「ピエール・ガニエールトーキョー」

食べ歩き ,

ロティされたロゼール産乳飲み仔羊のキャレは、歯を優しく受け入れる。
まだつたない筋肉が、砕けていく。
その食感に柔らかなムール貝が加わって、すこし色気を落とす。
ロックフォールソースは乳飲み仔羊の淡い滋味を引き閉めて、味を太くし、力づける。
添えられるのは、羊の香りが溶け込んだクスクススープで、その心憎沙に微笑む。
二皿目は、ロゼール産乳飲み仔羊のパイ包み焼きナバランソーストきた。
部位はエポールである。
焦げる寸前まで焼き込んだパイの香ばしさに、トマトの旨味を溶け込ませたナヴァランソースが答える。
焼けたパイと仔羊の香りと旨味、そしてたっぷりかけられた堂々たる伝統のソースを混ぜて食べる喜びは、いつ以来だろう。
三皿目はジゴの煮込みに、ソースはジュにエスプレット・ピメントの辛味を効かせてある。

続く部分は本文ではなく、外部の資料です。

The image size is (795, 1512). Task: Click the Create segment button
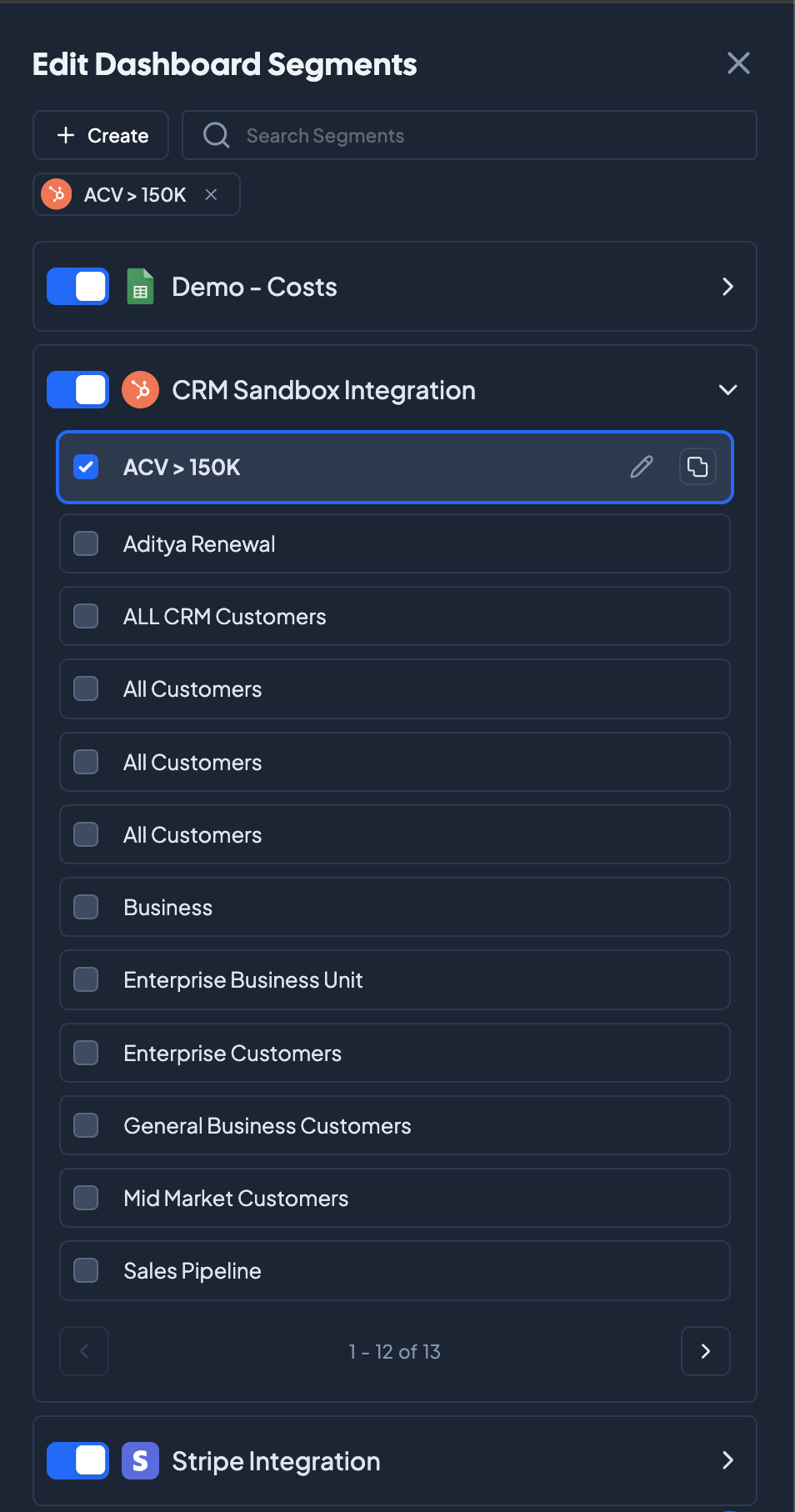[101, 135]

幼いながらも、肉の凛々しさを懸命に出そうとしている乳飲み仔羊を、その辛味が応援するかのように、盛りたてる。
これまた痛快な皿である。
「ピエール・ガニエールトーキョー」では、前菜は同じ食材で五皿、メインは、同じ食材三皿を出すという特異のスタイルで攻めてくる。
ピエール・ガニエール氏から全幅の信頼を得ている赤坂シェフの傑作が続く。
これが食いしん坊心を突いて実に面白いのだな。